Ms Phiri said that considering that the SG was already implementing the ten-year plan, Parliament did not have the luxury of changing the time frames, so she was expecting to receive a report on how accurate the plan would be in assisting Parliament to plan. She was also not happy with how the SG had answered the question about the resources needed to process the bill.

The Chairperson said it would benefit StatsSA and the Committee to discuss the race classification so that both parties could reach common ground. He asked the SG to elaborate on the intermediaries that they contract before they conduct an official census consultation.

StatsSA's response

Mr Maluleke said that all the comments were taken seriously, adding that planning had been ongoing between 2011 and 2021, and there was enough data. With all the 250 to 270 products they covered, the census remains the most prominent one as it helps them get a sampling frame. However, previous experience showed that when National Treasury said they did not have money, there was nothing more they could do. That was why the income and expenditure survey was last conducted in 2013/2014, because they did not have enough money to update the report.

He said that the race classification matter was an emotive one, and they chose to enumerate the members of the public using their preferred classification.

StatsSA remained independent and would operate according to international best practice without any influence from Parliament, Ministers, or the President. They would continue to engage on the matter of resources, as the Committee had to approve their work programme early next year so that they could report their achievements. He commented that all that was done by him was out of respect and humility. He did not want the Committee to start on the wrong footing with StatsSA, but he had to keep his independence as SG.

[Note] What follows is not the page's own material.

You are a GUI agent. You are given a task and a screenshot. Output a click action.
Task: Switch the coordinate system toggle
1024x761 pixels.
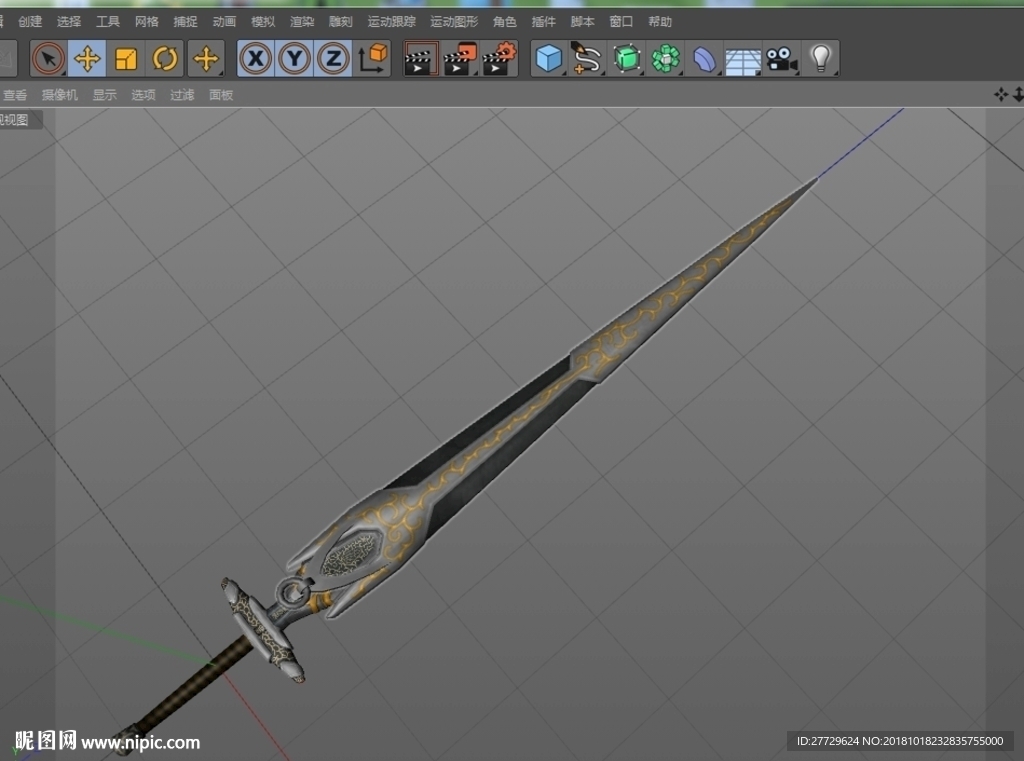(372, 59)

Mr Kenneth Morolong, Deputy Minister in the Presidency, said that the race classification was an ongoing debate and suggested they should agree on the views expressed by Members, and adopt them for future use.

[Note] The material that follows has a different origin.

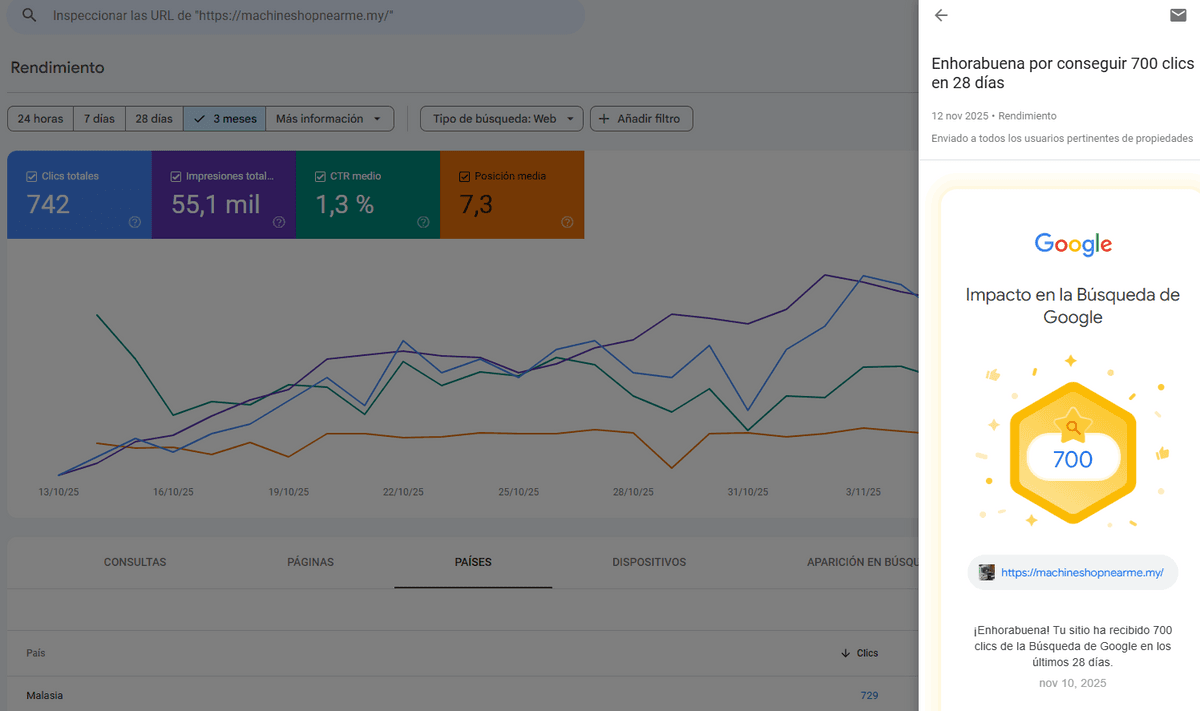
Task: Uncheck the Impresiones totales checkbox
Action: [176, 177]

The identified weaknesses in the act had led to the amendments, as informed by best international practice, where the most popular countries in the world conducted their census every ten years. Minister Morolong agreed that the bill should be processed within the current administration, and that the completion was in Parliament’s hands. He suggested that there should be a session where StatsSA presents all their products to guide the continued engagement of the Department and the Committee.

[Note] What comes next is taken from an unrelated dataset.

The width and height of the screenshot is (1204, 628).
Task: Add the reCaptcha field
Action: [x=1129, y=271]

The Chairperson commented that this Committee was new. They intended to take their jobs seriously and maintain a good working relationship with StatsSA, as they had been sidelined in the past. They wanted to make use of the information from the StatsSA reports for the betterment of the country and its citizens. He agreed to convening a session where they could get to know about each of their products and could keep track of their processes. It should be clear that they accounted to the Committee, and the SG’s independence did not exempt them from engaging with the entity's annual reports and BRRR processes.

Mr Julius Ngoepe, Committee Content Advisor, said a programme had been drafted and an advertisement was to be shared with the Members of the Committee. They were waiting for the certification of the bill from the state law advisors, and this meeting was for StatsSA to introduce the bill. In the next quarter, the Committee would be focused on dealing with legislation, and it was hoped that by the end of November, they would have concluded the Committee processes to complete the process.  

The meeting was adjourned.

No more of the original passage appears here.